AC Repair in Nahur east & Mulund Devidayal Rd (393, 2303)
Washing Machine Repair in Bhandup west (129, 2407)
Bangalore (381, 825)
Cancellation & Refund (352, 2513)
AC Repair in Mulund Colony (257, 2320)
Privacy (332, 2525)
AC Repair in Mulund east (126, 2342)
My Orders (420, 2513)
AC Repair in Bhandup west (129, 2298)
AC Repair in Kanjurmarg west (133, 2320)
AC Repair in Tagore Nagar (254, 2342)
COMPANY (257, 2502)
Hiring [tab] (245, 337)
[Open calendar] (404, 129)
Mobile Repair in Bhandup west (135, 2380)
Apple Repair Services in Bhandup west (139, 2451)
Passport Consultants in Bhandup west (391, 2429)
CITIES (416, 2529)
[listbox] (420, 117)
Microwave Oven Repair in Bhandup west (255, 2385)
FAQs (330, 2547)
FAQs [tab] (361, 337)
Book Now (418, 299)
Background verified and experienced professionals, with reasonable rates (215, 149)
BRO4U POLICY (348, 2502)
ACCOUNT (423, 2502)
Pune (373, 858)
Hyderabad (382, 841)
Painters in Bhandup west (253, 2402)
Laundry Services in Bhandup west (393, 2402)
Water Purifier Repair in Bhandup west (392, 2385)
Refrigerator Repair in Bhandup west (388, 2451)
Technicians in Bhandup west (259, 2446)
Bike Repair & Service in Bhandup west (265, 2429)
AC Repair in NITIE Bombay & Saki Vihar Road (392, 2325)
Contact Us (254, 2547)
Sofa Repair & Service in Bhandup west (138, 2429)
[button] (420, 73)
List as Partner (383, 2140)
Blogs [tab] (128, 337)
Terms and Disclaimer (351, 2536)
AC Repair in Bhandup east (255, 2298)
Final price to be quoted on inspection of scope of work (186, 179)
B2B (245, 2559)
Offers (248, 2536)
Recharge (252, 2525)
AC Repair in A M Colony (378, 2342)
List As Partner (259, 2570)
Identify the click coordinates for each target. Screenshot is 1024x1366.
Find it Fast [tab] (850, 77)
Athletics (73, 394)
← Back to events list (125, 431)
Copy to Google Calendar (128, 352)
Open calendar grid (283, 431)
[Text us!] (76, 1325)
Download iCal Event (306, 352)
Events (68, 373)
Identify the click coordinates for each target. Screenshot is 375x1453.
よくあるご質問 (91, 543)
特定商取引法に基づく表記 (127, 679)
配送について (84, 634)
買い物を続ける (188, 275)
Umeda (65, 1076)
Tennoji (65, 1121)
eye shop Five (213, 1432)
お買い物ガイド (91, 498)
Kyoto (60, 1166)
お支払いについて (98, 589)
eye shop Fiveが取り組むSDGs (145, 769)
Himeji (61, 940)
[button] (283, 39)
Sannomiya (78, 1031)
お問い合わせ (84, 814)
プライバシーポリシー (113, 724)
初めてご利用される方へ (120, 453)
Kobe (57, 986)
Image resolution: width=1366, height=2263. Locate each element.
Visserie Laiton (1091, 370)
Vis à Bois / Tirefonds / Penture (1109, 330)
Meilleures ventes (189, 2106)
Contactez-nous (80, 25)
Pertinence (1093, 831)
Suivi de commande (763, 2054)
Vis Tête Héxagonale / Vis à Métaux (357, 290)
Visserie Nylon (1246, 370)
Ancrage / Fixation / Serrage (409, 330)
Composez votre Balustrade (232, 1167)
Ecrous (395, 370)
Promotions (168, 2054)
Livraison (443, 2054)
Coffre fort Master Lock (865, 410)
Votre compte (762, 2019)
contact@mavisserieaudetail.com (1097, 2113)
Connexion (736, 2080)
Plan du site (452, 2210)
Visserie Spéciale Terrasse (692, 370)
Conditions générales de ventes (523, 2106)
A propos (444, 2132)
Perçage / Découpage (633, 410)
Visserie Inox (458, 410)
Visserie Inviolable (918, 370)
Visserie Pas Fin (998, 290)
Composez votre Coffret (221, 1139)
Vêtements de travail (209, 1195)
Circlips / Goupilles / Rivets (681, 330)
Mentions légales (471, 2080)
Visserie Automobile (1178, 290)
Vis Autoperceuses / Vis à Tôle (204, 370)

▶ **Goal of the exercise**: The required output is the full set of entries, reproduced verbatim.

▶ **Exercise response**:
AC Repair in Nahur east & Mulund Devidayal Rd (393, 2303)
Washing Machine Repair in Bhandup west (129, 2407)
Bangalore (381, 825)
Cancellation & Refund (352, 2513)
AC Repair in Mulund Colony (257, 2320)
Privacy (332, 2525)
AC Repair in Mulund east (126, 2342)
My Orders (420, 2513)
AC Repair in Bhandup west (129, 2298)
AC Repair in Kanjurmarg west (133, 2320)
AC Repair in Tagore Nagar (254, 2342)
COMPANY (257, 2502)
Hiring [tab] (245, 337)
[Open calendar] (404, 129)
Mobile Repair in Bhandup west (135, 2380)
Apple Repair Services in Bhandup west (139, 2451)
Passport Consultants in Bhandup west (391, 2429)
CITIES (416, 2529)
[listbox] (420, 117)
Microwave Oven Repair in Bhandup west (255, 2385)
FAQs (330, 2547)
FAQs [tab] (361, 337)
Book Now (418, 299)
Background verified and experienced professionals, with reasonable rates (215, 149)
BRO4U POLICY (348, 2502)
ACCOUNT (423, 2502)
Pune (373, 858)
Hyderabad (382, 841)
Painters in Bhandup west (253, 2402)
Laundry Services in Bhandup west (393, 2402)
Water Purifier Repair in Bhandup west (392, 2385)
Refrigerator Repair in Bhandup west (388, 2451)
Technicians in Bhandup west (259, 2446)
Bike Repair & Service in Bhandup west (265, 2429)
AC Repair in NITIE Bombay & Saki Vihar Road (392, 2325)
Contact Us (254, 2547)
Sofa Repair & Service in Bhandup west (138, 2429)
[button] (420, 73)
List as Partner (383, 2140)
Blogs [tab] (128, 337)
Terms and Disclaimer (351, 2536)
AC Repair in Bhandup east (255, 2298)
Final price to be quoted on inspection of scope of work (186, 179)
B2B (245, 2559)
Offers (248, 2536)
Recharge (252, 2525)
AC Repair in A M Colony (378, 2342)
List As Partner (259, 2570)
Identify the click coordinates for each target. Screenshot is 1024x1366.
Find it Fast [tab] (850, 77)
Athletics (73, 394)
← Back to events list (125, 431)
Copy to Google Calendar (128, 352)
Open calendar grid (283, 431)
[Text us!] (76, 1325)
Download iCal Event (306, 352)
Events (68, 373)
Identify the click coordinates for each target. Screenshot is 375x1453.
よくあるご質問 (91, 543)
特定商取引法に基づく表記 (127, 679)
配送について (84, 634)
買い物を続ける (188, 275)
Umeda (65, 1076)
Tennoji (65, 1121)
eye shop Five (213, 1432)
お買い物ガイド (91, 498)
Kyoto (60, 1166)
お支払いについて (98, 589)
eye shop Fiveが取り組むSDGs (145, 769)
Himeji (61, 940)
[button] (283, 39)
Sannomiya (78, 1031)
お問い合わせ (84, 814)
プライバシーポリシー (113, 724)
初めてご利用される方へ (120, 453)
Kobe (57, 986)
Image resolution: width=1366, height=2263. Locate each element.
Visserie Laiton (1091, 370)
Vis à Bois / Tirefonds / Penture (1109, 330)
Meilleures ventes (189, 2106)
Contactez-nous (80, 25)
Pertinence (1093, 831)
Suivi de commande (763, 2054)
Vis Tête Héxagonale / Vis à Métaux (357, 290)
Visserie Nylon (1246, 370)
Ancrage / Fixation / Serrage (409, 330)
Composez votre Balustrade (232, 1167)
Ecrous (395, 370)
Promotions (168, 2054)
Livraison (443, 2054)
Coffre fort Master Lock (865, 410)
Votre compte (762, 2019)
contact@mavisserieaudetail.com (1097, 2113)
Connexion (736, 2080)
Plan du site (452, 2210)
Visserie Spéciale Terrasse (692, 370)
Conditions générales de ventes (523, 2106)
A propos (444, 2132)
Perçage / Découpage (633, 410)
Visserie Inox (458, 410)
Visserie Inviolable (918, 370)
Visserie Pas Fin (998, 290)
Composez votre Coffret (221, 1139)
Vêtements de travail (209, 1195)
Circlips / Goupilles / Rivets (681, 330)
Mentions légales (471, 2080)
Visserie Automobile (1178, 290)
Vis Autoperceuses / Vis à Tôle (204, 370)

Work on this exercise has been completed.